Tag SMARTS query hits with their labels/names

User 55ffa2f197

10-08-2010 13:18:11

For a given input structure file I like to tag it with another list of predefined SMARTS queries. The SMARTS queries are stored in a file, and it has following format:


SMARTS1, name1


SMARTS2,name2


If a given smarts matches a target mol tag the mol with the smarts name, if it matches multiple smarts concatenate the smarts names to create the tag; if a mol does not match any smarts then send the mol out without tagging.


I am looking for a simple command line solution for this, and have checked the jcsearch and evaluate, but did not quite know how to use these commands to accomplish the task.

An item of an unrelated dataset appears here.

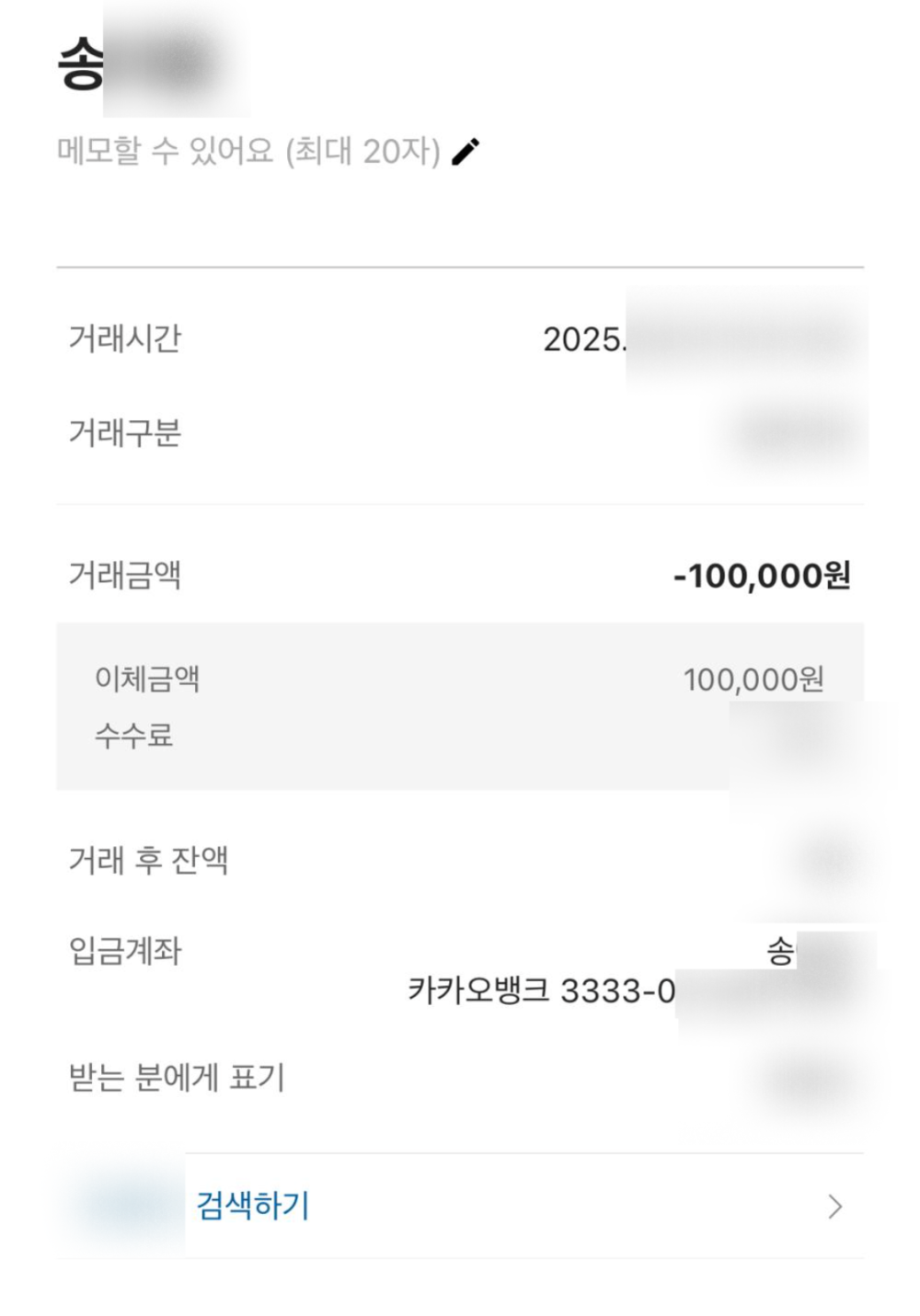This screenshot has width=920, height=1316.
Task: Click the 거래금액 label
Action: click(124, 576)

A simple JAVA code would work as well.


Thanks in advance

ChemAxon 9c0afc9aaf

10-08-2010 23:15:08

Hi,


Do you happen to be using Pipeline Pilot ?


If yes, there might be a solution W/O coding by using our components for PP.


(probably KNIME would also work in a similar way as well)


If not using either of these then some custom Java code may be needed.


 


Best regards,


Szilard

User 55ffa2f197

11-08-2010 02:04:04

no, i do not use pp, why do i need that. is it possible to do this using evaluate?

ChemAxon 9c0afc9aaf

11-08-2010 03:41:12










dlee wrote:

no, i do not use pp, why do i need that. is it possible to do this using evaluate?



I think if you are not familiar with the product already it probably does not justify the effort to set up this infrastructure just to accomplish this one task - writing a simple Java program can be quicker.


We have prepared a simple Java program that does the job (attached)


Best regards,


Szilard





User 55ffa2f197

11-08-2010 12:45:48

Thanks, that is all need, simple and efficient

User a18e201107

23-08-2010 18:33:33

Sziliard:


Sorry to take up on a old post, but I noticed you mentioned using pipeline pilot in order to search a set structures using a list of SMARTS, could you provide any insight on this?  


Much Thanks



Dennis

User 55ffa2f197

24-08-2010 17:26:21

In PLP there is a component called 'Substructure Map from Tag'. What it does is to read in a stream of molecules which can be a mix of the molecules to be searched and the query molecules which can be smarts. You need to convert the smarts into molecules using convert component, and lable them as 'IsQuery' so the map component knows which are the target or query mols. The map component has whole bunch of the parameters to control its behavior  such as if you wish to tag all the matchings you can specify keep going do not stop after the first matching, and the name of the matching substructures (smarts) are append into an array variable called QueriesMapped.

User a18e201107

24-08-2010 17:29:43

Thank you very much, that is very helpful


 


Dennis

User 55ffa2f197

31-08-2010 13:57:40










Szilard wrote:










dlee wrote:

no, i do not use pp, why do i need that. is it possible to do this using evaluate?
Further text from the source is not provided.